Messe Sindelfingen, formerly known as Messehalle Sindelfingen, is a fair and convention center located in Sindelfingen, Germany, which was founded in 1973. It has one large hall with a 3,000-capacity and area of 8000 m² in total for exhibitions.

During the 1970s and 1980s it hosted concerts by many famous artists such as The Who, Deep Purple, Van Halen, Kiss and Whitesnake. Today the facility is mainly used for fairs and trade shows. During the covid-19 pandemic it was used as vaccination centre for Landkreis Böblingen.

Messe Sindelfingen got a large competitor in recent years, Messe Stuttgart, which is the 9th largest fair in Germany and only 15 km away at the airport in Stuttgart. However, the private owner has maintained its business by offering fairs on a smaller scale and budget and for a smaller and more local audience. It also has lost its former importance for music events, because Glaspalast Sindelfingen, which opened in 1977, is better equipped for large music events with a capacity of over 5,000. One of the biggest advantages was its quick accessibility from the nearby Bundesautobahn 81 and Bundesautobahn 8. During larger events the fair offered free shuttle service to the train station of Goldberg of the S-Bahn Stuttgart. I also has bus lines running to the city centres of Böblingen, Sindelfingen, and to Stuttgart-Vaihingen.

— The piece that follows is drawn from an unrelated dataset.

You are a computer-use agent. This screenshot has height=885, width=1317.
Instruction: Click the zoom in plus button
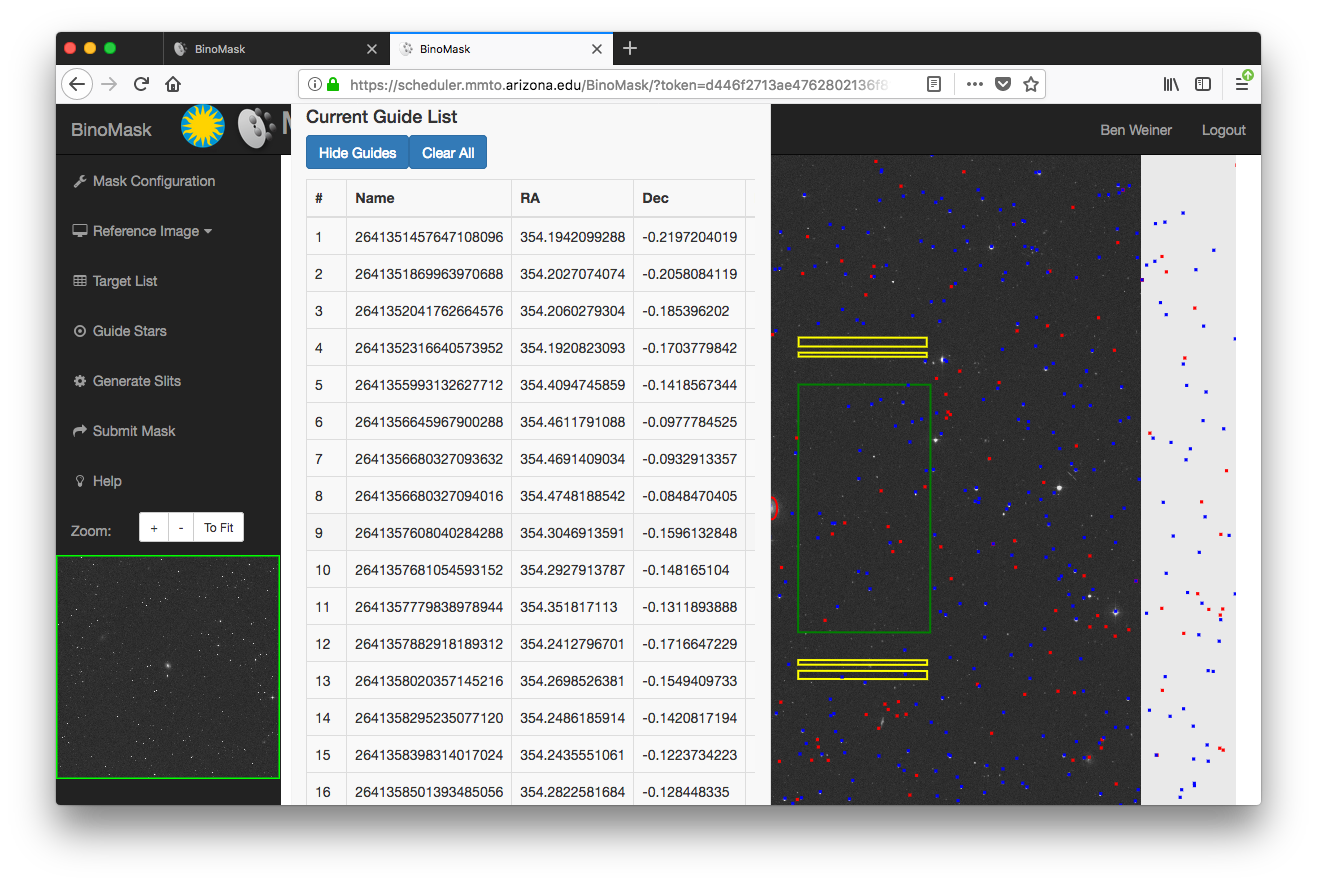click(x=153, y=528)
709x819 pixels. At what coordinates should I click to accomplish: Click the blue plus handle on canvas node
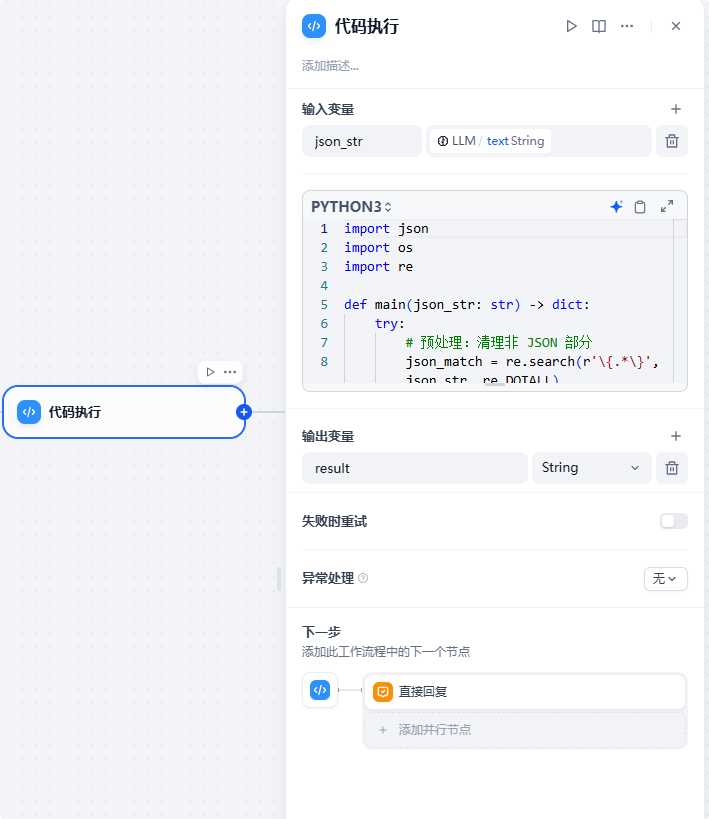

At the end of 2021 the management announced that the facility will have its last fair in March 2022 and close down after that. The area is about to undergo a major transformation from a commercial area to a more mixed area with large housing blocks, with new road connections and other developments that will deprive the facility from its few parking spaces and change the character of the quarter. The cul-de-sac at the location will be transformed into a main road and make loading and unloading of the trucks on the street impossible in the future.